When you start to learn about Gaussian processes, you come across the update equations fairly early on. The update equations are fairly intimidating to look at, and are typically dismissed as trivial to derive (for example, Rasmussen and Williams simply point you towards a statistics book from the 1930's, which is neither available online nor in our university library...). I had a go at the derivation, and promptly realised it wasn't trivial at all from a cold start.

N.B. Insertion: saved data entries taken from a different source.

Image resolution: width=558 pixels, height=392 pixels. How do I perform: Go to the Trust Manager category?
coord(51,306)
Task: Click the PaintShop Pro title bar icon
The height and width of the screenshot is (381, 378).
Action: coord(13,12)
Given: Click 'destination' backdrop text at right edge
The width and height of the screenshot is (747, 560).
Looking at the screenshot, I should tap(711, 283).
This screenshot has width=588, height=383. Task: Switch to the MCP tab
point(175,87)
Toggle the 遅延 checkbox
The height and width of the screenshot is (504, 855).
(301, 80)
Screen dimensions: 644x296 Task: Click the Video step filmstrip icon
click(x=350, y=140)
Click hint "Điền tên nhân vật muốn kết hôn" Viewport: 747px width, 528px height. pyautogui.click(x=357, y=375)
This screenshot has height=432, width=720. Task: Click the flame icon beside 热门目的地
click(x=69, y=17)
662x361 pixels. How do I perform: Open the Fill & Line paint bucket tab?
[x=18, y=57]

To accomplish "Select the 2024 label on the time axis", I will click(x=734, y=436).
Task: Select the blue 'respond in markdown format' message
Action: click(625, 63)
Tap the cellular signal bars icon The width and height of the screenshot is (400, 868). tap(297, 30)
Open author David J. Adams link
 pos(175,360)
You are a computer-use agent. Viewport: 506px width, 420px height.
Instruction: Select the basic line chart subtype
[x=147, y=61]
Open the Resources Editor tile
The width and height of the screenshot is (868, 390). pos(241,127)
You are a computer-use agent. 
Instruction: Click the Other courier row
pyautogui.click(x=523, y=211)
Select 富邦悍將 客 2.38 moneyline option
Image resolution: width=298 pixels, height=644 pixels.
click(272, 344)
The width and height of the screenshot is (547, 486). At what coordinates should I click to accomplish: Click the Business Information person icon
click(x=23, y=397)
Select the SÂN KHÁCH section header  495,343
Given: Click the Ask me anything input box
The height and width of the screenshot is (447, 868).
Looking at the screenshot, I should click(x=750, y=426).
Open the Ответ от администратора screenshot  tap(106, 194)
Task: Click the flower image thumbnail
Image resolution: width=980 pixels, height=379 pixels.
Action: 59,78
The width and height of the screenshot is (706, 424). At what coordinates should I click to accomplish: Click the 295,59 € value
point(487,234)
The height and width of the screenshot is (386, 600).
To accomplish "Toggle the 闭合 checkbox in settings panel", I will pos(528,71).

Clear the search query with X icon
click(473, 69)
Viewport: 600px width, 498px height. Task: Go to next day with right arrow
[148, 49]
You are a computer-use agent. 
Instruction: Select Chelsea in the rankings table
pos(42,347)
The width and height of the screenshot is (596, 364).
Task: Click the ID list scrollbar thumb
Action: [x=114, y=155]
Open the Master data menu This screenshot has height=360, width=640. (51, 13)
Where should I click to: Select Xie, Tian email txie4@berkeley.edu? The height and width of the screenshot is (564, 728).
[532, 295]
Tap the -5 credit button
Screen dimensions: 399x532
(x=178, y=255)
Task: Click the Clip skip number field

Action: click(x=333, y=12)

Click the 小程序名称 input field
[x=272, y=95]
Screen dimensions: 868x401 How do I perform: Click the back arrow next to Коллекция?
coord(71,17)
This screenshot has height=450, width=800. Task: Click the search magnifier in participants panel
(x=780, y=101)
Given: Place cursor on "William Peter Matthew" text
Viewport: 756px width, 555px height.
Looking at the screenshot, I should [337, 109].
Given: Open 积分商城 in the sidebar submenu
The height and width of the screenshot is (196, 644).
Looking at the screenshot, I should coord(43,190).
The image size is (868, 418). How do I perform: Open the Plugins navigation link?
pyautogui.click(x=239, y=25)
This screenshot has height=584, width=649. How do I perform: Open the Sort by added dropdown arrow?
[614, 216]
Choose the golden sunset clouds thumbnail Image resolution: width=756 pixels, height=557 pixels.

Fortuitously, at the PEN emulators workshop I recently attended, there was an introductory lecture from Jochen Voss, where he went through a univariate case, and then gave us the structure of the derivation for the full multivariate case. Luckily, this gave me the push I needed to try the derivation again, so I went away and filled in the gaps.

So here it is, in all it's glory; the derivation of the update equations for Gaussian processes.

The overall endgame of Gaussian process regression is to write down a conditional distribution \(P(y_p | y_t)\) for a set of predicted outputs \(y_p\) given a set of training (observed) outputs \(y_t\). By the product rule

$$ P(y_p|y_t) = \frac{P(y_p,y_t)}{P(y_t)} $$

Since we have a constant set of data, \(P(y_t)\) is just a constant in this expression.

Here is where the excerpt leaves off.